General William Baillie who was the grandson of the forfeited William Baillie, was soundly defeated by James Graham, 1st Marquess of Montrose at the Battle of Alford and the Battle of Kilsyth in 1645. He had two sons who both married daughters of the Lord Forrester and they eventually succeeded to their estates. Robert Baillie was a renowned Protestant minister and was a chaplain to the army of the Covenanters in 1639. Robert Baillie of Jerviswood was also a staunch protestant and a cadet of the Lamington family. He was planning to emigrate to South Carolina to escape the oppression of the government in 1683. He had been in league with the faction which was opposed to the succession of James VII of Scotland in England. Although he had no connection with the conspiracy to overthrow the government he was still arrested and charged with high treason. The High Court sentenced him to death on 24 December 1684 and he was hanged on the same day.
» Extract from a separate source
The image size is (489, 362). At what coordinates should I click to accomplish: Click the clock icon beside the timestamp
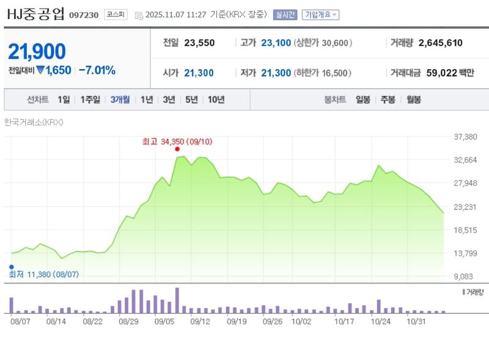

His family fled to Holland and his estates were not restored until after James VII had been overthrown in 1688.

===18th and 19th centuries===

Lady Grizel Baillie was a poet and songwriter who died in 1746. She was the wife of George Baillie who in turn was the son of Robert Baillie who had been executed in 1684. This branch of the family succeeded by marriage to become the Earls of Haddington. James Evan Baillie of Dochfour married the daughter of the great Victorian industrialist, Michael Bass, 1st Baron Burton. Burton died without a male heir and so the peerage passed to the Baillies of Dochfour, who still hold Dochfour Castle on the shores of Loch Ness.

==Castles==
Castles which have belonged to the Clan Baillie have included:

- Dochfour Castle, five miles south-west of Inverness. The castle was replaced by a mansion after the Jacobite rising of 1745.
- Castle Cary Castle, two miles north and east of Cumbernauld, Lanarkshire. Some of the masonry used was from Roman times and the Antonine Wall is nearby. The castle passed from the Livingstones to the Baillies in the early 17th century and it was torched after General William Baillie was defeated at the battles of Alford and Kilsyth in 1645. It was re-built but burnt again during the Jacobite rising of 1715. It passed to the Dunbars in 1730 after being restored. There are said to be two ghosts in the castle: Lizzie Baillie, who died in remorse after finding out that the worry her marriage had caused her father had killed him, and the above mentioned General William Baillie.
- Jerviswood House, one mile north of Lanark, was bought by a branch of the Lamington Baillies in 1636. It is an L-plan tower house that has been altered and which was originally built in the 16th century. It was the seat of the above mentioned Robert Baillie who was hanged in 1684. The house has received a Scottish Civic Trust commendation and has been restored.
- Mellerstain House, five miles east of Earlston in the Scottish Borders, was designed by William Adam and his son, Robert Adam, and dates from 1725. It is owned by the Baillie-Hamiltons, Earls of Haddington.
- Provan Hall, near Coatbridge, was built by the Baillies and was the seat of William Baillie of Provand who was Lord President of the Court of Session. It later passed to the Hamiltons and then to other families. There is said to be the ghost of a white lady who was murdered in a first-floor bedroom.
- Castlehill Tower, near Peebles in the Borders, was a seat of the Baillies of Jerviswood in 1672 and later owned by the Douglases.
- Redcastle, near Muir of Ord, Inverness-shire was held by the Baillies of Dochfour in the 19th century who had the castle re-modeled in 1840.
- Torwood Castle, near Falkirk, was long held by the Forresters but passed to the Baillies of Castlecray.